Saved data entries:
* * * *

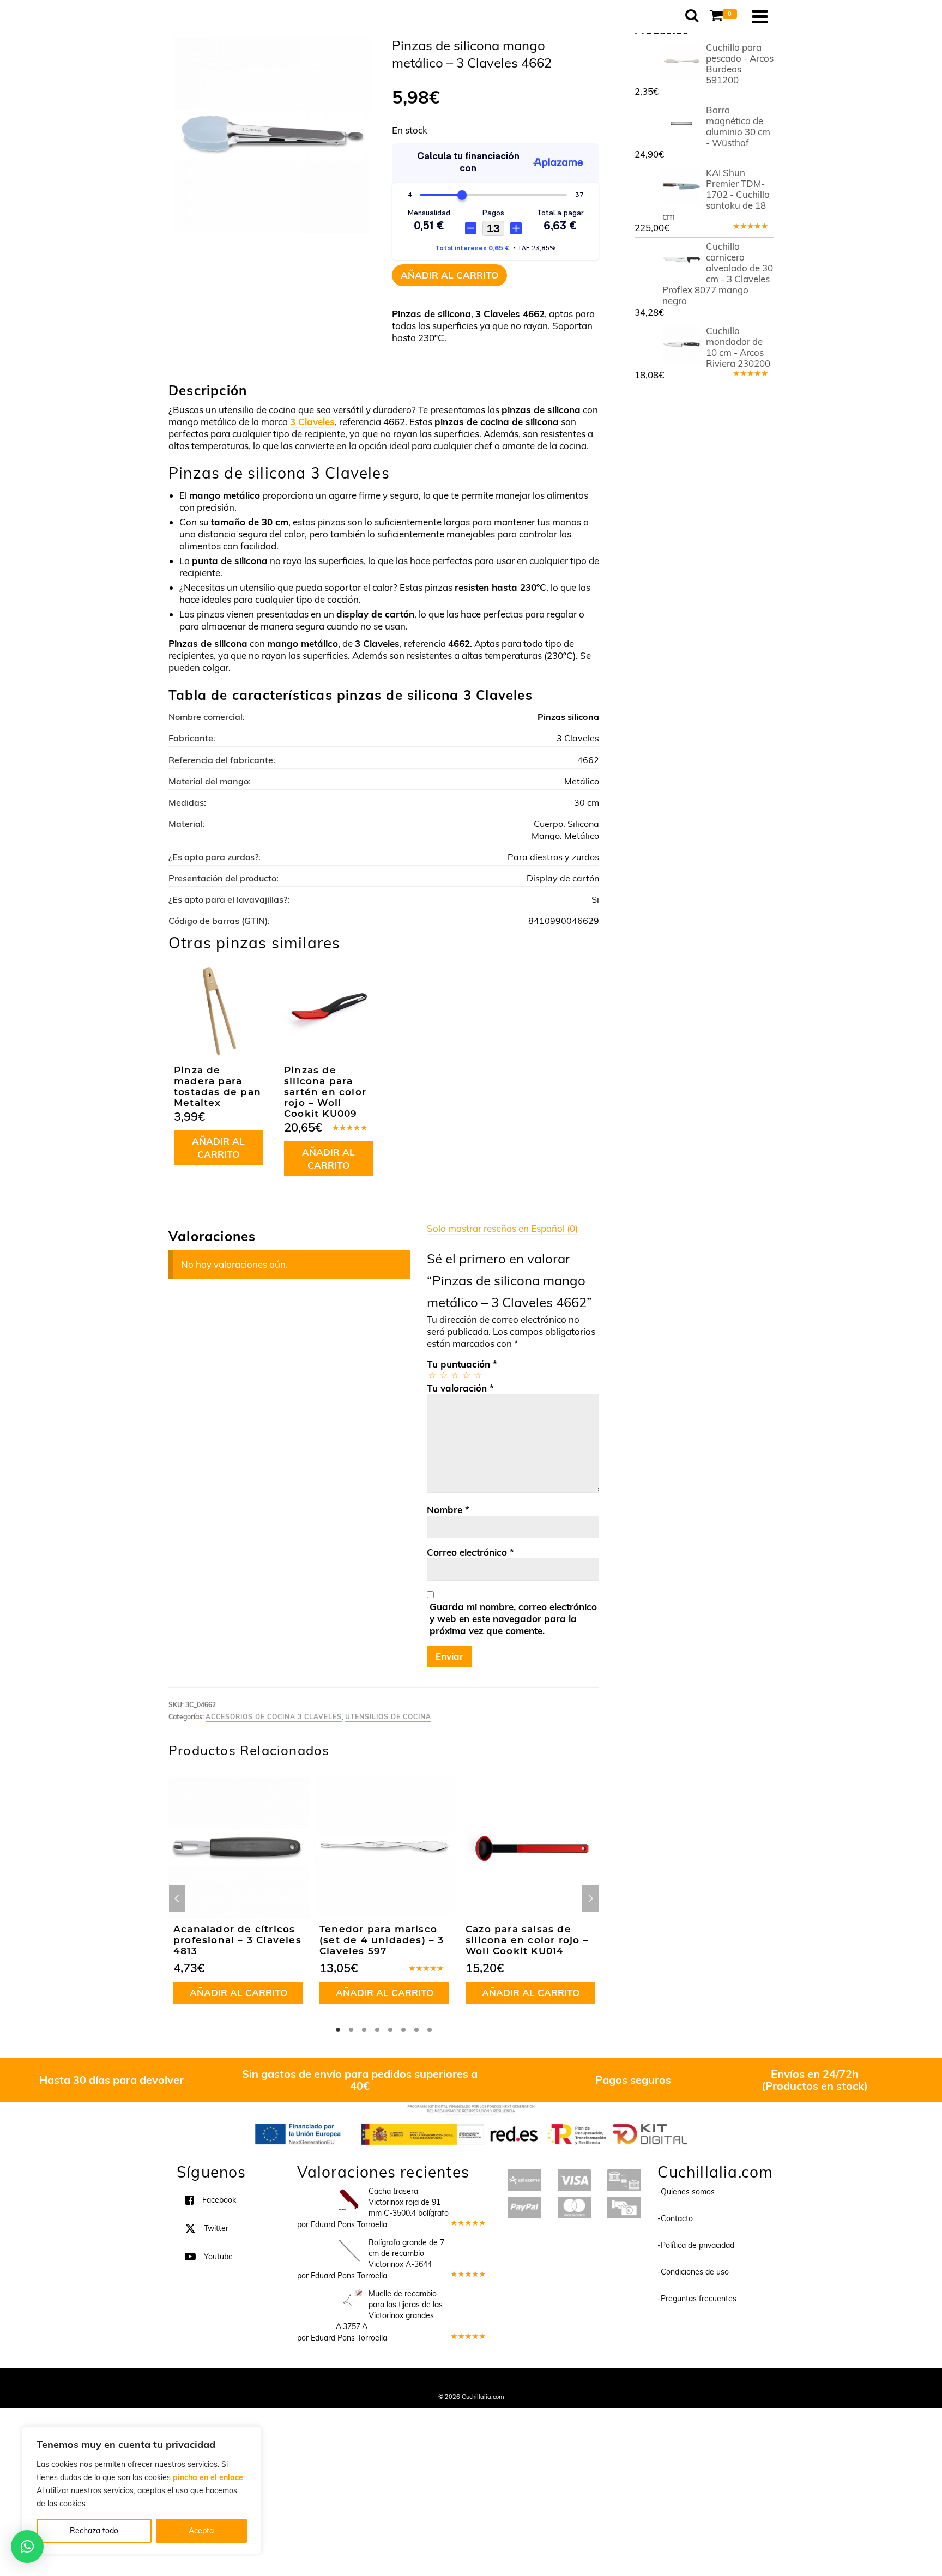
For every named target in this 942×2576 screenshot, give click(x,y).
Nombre (448, 1509)
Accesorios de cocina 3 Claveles (274, 1717)
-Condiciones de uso (693, 2271)
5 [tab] (390, 2029)
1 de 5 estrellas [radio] (431, 1375)
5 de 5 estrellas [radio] (477, 1375)
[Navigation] (760, 16)
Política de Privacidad (542, 2381)
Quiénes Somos (391, 2381)
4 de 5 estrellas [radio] (465, 1375)
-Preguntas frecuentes (696, 2298)
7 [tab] (416, 2029)
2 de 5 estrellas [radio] (443, 1375)
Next (590, 1898)
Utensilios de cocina (388, 1717)
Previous (177, 1898)
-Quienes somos (686, 2191)
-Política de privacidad (695, 2245)
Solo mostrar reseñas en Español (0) (502, 1228)
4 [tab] (377, 2029)
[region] (142, 2490)
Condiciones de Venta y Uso (461, 2381)
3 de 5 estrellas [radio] (454, 1375)
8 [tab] (429, 2029)
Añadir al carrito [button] (218, 1147)
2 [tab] (351, 2029)
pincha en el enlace (208, 2477)
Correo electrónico (470, 1552)
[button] (27, 2546)
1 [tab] (338, 2029)
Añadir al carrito (449, 275)
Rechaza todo (94, 2531)
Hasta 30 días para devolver (111, 2080)
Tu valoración (460, 1388)
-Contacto (675, 2218)
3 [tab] (364, 2029)
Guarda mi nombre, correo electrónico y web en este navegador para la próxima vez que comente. (513, 1618)
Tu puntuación (462, 1364)
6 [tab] (403, 2029)
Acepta (201, 2531)
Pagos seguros (633, 2080)
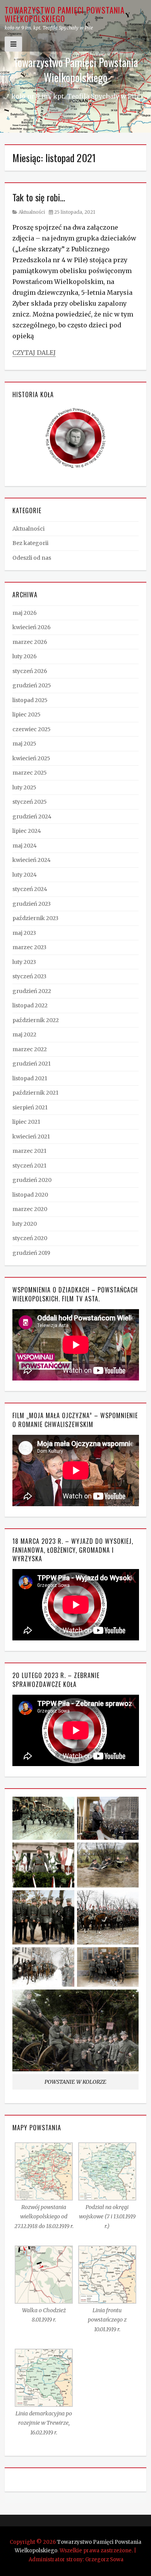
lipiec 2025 (26, 714)
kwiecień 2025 (31, 758)
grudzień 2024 (31, 816)
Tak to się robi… (38, 197)
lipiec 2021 (26, 1121)
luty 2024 (24, 874)
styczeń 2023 (29, 976)
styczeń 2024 (29, 889)
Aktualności (32, 212)
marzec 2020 (29, 1209)
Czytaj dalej (34, 352)
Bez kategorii (30, 543)
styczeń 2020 (29, 1238)
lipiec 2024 (26, 830)
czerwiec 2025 (31, 729)
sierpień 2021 (30, 1107)
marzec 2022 (29, 1049)
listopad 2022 (30, 1005)
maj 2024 (24, 845)
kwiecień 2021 (31, 1136)
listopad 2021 (29, 1078)
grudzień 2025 (31, 685)
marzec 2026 (29, 641)
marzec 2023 (29, 947)
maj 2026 (24, 612)
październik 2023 (35, 918)
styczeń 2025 (29, 801)
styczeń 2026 (29, 671)
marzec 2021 (29, 1150)
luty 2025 (24, 787)
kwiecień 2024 (31, 859)
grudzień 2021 (31, 1063)
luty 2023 (24, 961)
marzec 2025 (29, 772)
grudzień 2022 (31, 991)
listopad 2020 (30, 1194)
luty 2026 (24, 656)
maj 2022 (24, 1034)
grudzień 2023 (31, 903)
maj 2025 (24, 743)
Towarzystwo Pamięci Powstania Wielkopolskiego (65, 14)
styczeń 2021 (29, 1165)
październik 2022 (35, 1020)
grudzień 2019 (31, 1252)
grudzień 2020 (31, 1179)
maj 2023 (24, 932)
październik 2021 (35, 1092)
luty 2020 (24, 1223)
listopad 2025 (30, 700)
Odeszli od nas (31, 557)
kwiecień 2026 (31, 627)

* * * *

_Directions_: Reproduce the records word for word, please, from their first line up to and including the line that contains "4 [tab] (377, 2029)", but no pictures.

_Your solution_:
For every named target in this 942×2576 screenshot, give click(x,y).
Nombre (448, 1509)
Accesorios de cocina 3 Claveles (274, 1717)
-Condiciones de uso (693, 2271)
5 [tab] (390, 2029)
1 de 5 estrellas [radio] (431, 1375)
5 de 5 estrellas [radio] (477, 1375)
[Navigation] (760, 16)
Política de Privacidad (542, 2381)
Quiénes Somos (391, 2381)
4 de 5 estrellas [radio] (465, 1375)
-Preguntas frecuentes (696, 2298)
7 [tab] (416, 2029)
2 de 5 estrellas [radio] (443, 1375)
Next (590, 1898)
Utensilios de cocina (388, 1717)
Previous (177, 1898)
-Quienes somos (686, 2191)
-Política de privacidad (695, 2245)
Solo mostrar reseñas en Español (0) (502, 1228)
4 [tab] (377, 2029)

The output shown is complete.